RE: Expected Value of BETA Packs - Steem Monsters 🐉 👾 - POTIONS CALCULATION INCLUDED!
So, three problems, two that matter for the end math and one that doesn't.
When you do probability of opening a card per pack you're doing conditional probabilities wrong. This would be more obvious if it weren't for the 1 rare guarantee, because without that you wouldn't get 1 rare per pack even though it's 20% likely for any particular card. To get conditional probability you account for the probability that it won't happen and multiply those probabilities together. So the probability of at least one rare showing up in a pack without the guarantee would be (1 - (1-.2)^5): that is, the probability that the first card isn't a rare (80%) times the probability that the second card isn't a rare (same) and so on for all five gets you to probability that no rare has occurred, which is 32.768%, then subtract that from 1 and you get 77.232% probability of getting at least one rare in a pack.
For the end EVs it doesn't matter that you're doing 5 cards at a time, though. It just makes your "probability of opening X per pack" lines inaccurate.
The one that does matter for the end math goes back to that one rare guarantee, because that's an extra condition imposed on the generating algorithm above the 20/40/0.8 numbers, and it makes a difference. @cryptoeater happily calculated this out from real data early on in Beta, and the real percentages per card adjusted for that are:
common 0.689825
rare 0.243135
epic 0.0392
legendary 0.00784
g common 0.014078
g rare 0.004961
g epic 0.0008
g legendary 0.00016
The third problem is that rather than just doing probabilities on commons you're assuming four per pack and of course there are many packs that don't have four commons in them. That may not be a large error.

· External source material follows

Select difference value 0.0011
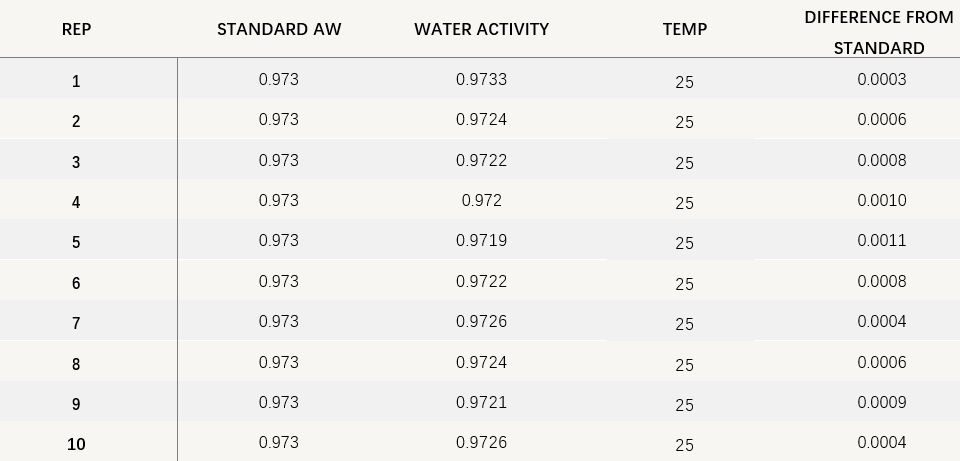This screenshot has height=461, width=960. click(881, 241)
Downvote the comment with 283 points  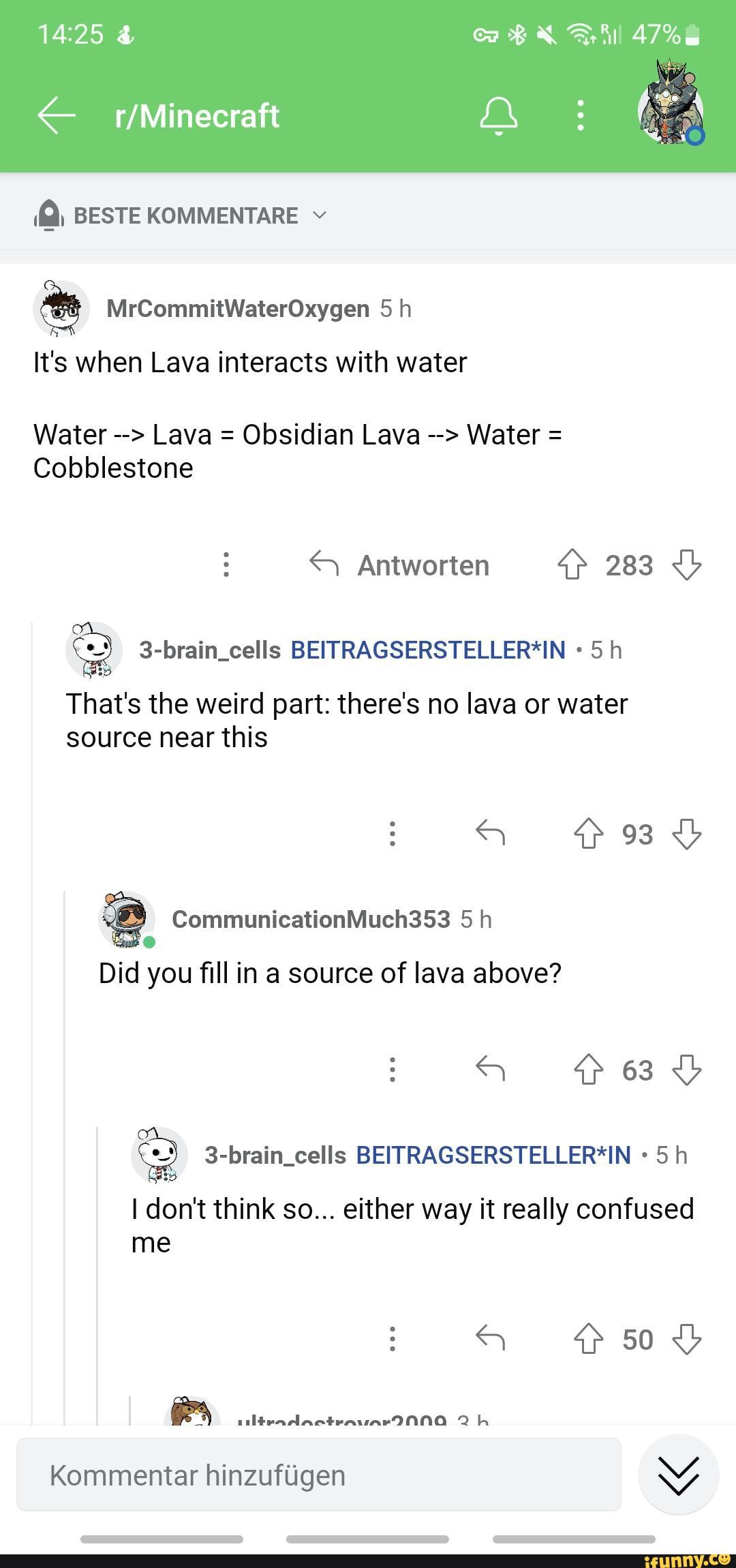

When I run your average price numbers through my spreadsheet I get a pack ev with no potions of $2.335 and with both potions of $3.369, so despite the errors you're not very far off.
Thanks so much for your accurate reply @tcpolymath.
I got your point on the conditional probability and you are absolutely right, that surely matters. I forgot that you could calculate P(E) by 1-P(Opposite Event), a bit of time passed since my math lessons. At least calculations were not far off!